Directions for this task -
Find the line containing "Activate the AI auto-labeling tool". Reproduce it and every line after it up to the end of the records, exactly as written.

Data for this task -
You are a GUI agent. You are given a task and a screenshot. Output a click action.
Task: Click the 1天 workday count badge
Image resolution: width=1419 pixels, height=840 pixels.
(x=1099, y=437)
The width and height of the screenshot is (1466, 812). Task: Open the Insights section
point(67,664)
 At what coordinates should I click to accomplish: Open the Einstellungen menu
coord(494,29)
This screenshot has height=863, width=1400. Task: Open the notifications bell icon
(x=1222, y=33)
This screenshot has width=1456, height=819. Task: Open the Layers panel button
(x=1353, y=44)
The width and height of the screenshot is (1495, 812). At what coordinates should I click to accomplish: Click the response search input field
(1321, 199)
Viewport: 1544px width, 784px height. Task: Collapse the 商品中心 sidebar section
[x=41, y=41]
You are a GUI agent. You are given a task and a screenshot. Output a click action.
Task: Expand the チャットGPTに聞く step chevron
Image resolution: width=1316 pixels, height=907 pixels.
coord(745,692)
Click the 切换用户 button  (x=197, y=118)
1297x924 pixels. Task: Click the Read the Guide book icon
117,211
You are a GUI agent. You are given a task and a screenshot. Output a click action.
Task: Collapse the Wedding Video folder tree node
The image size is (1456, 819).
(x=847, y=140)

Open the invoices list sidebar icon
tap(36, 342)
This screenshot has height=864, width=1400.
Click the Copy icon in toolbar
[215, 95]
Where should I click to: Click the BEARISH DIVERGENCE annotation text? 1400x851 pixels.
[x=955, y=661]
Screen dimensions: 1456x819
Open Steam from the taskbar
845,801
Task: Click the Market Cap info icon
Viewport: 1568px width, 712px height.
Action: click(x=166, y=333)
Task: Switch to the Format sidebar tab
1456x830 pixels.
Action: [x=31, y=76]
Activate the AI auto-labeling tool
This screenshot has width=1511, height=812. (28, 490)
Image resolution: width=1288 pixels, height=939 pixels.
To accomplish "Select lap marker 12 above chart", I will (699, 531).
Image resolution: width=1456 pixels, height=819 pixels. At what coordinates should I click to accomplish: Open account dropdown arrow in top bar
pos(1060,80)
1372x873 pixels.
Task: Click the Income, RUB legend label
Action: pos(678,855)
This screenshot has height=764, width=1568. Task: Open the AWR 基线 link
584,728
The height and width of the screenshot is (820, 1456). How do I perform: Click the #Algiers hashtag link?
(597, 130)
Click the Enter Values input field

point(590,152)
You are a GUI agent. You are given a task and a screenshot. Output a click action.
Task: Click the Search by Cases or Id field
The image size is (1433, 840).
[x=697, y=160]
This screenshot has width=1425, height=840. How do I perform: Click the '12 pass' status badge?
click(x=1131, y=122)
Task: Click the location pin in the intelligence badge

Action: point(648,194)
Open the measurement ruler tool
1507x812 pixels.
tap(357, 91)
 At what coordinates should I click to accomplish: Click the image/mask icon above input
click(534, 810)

Exercise output -
Activate the AI auto-labeling tool
This screenshot has width=1511, height=812. (28, 490)
Image resolution: width=1288 pixels, height=939 pixels.
To accomplish "Select lap marker 12 above chart", I will (699, 531).
Image resolution: width=1456 pixels, height=819 pixels. At what coordinates should I click to accomplish: Open account dropdown arrow in top bar
pos(1060,80)
1372x873 pixels.
Task: Click the Income, RUB legend label
Action: pos(678,855)
This screenshot has height=764, width=1568. Task: Open the AWR 基线 link
584,728
The height and width of the screenshot is (820, 1456). How do I perform: Click the #Algiers hashtag link?
(597, 130)
Click the Enter Values input field

point(590,152)
You are a GUI agent. You are given a task and a screenshot. Output a click action.
Task: Click the Search by Cases or Id field
The image size is (1433, 840).
[x=697, y=160]
This screenshot has width=1425, height=840. How do I perform: Click the '12 pass' status badge?
click(x=1131, y=122)
Task: Click the location pin in the intelligence badge

Action: point(648,194)
Open the measurement ruler tool
1507x812 pixels.
tap(357, 91)
 At what coordinates should I click to accomplish: Click the image/mask icon above input
click(534, 810)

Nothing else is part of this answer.